The regulatory and application process under a pilot program would have been “both burdensome and expensive,” said Commissioner Bruce Stebbins in advocating for the change before the Cannabis Control Commission on Monday. Under the now-tossed pilot, which was included in regulations in 2019 but never implemented, social consumption sites would be limited to 12 cities and towns. In retrospect, Stebbins notes, that is nowhere near the possible demand of 30 Massachusetts locations designated as “areas of disproportionate impact,” meaning they were targeted by past marijuana enforcement.

Those constraints would have been out of step with the equity goals central to cannabis regulations in the Bay State passed in the last few years, commissioners said at a meeting of the state oversight panel. The pilot could prompt fewer than a dozen communities to apply, wasting time and effort, or it could place commissioners in a difficult situation of deciding between communities if more than 12 communities sought to participate, Stebbins said.

If the commission went ahead with the pilot program, they would “effectively place ourselves in the position of licensing communities,” he said, “and I don’t think that’s a step or a process we’ve witnessed before in the commission’s tenure.”

Instead, the working group of cannabis commissioners and municipal leaders can focus on final licensing regulations that would allow patrons to purchase and consume cannabis products on site. After the regulations are established, municipalities will have to decide by referendum or bylaw adoption to allow social consumption.

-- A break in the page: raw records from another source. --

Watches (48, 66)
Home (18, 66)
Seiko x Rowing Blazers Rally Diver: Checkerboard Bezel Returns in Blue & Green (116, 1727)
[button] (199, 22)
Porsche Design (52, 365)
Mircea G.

“We will learn from other jurisdictions, carefully consider the input we will collect, and our goal  is to get it right the first time,” Stebbins said, “so we can stand by the thoroughness of the process and offer some sustainability and confidence in the process as we go forward.”

Though the pilot was conceived with good intentions and targeted social equity applicants – who come from communities that have been disproportionately harmed by marijuana prohibition and enforcement – its elimination may do more to achieve those goals, advocates said.

The Equitable Opportunities Now coalition asked the commission to ditch the pilot program. The volunteer group, which pushes for cannabis market participation for Black and brown communities, said doing so would be “in the interest of avoiding overly burdensome regulations, removing artificial and unnecessary barriers, respecting local control, advancing the commission’s licensing prerogative, and providing clarity to potential entrepreneurs from disparately harmed communities and their potential host communities.”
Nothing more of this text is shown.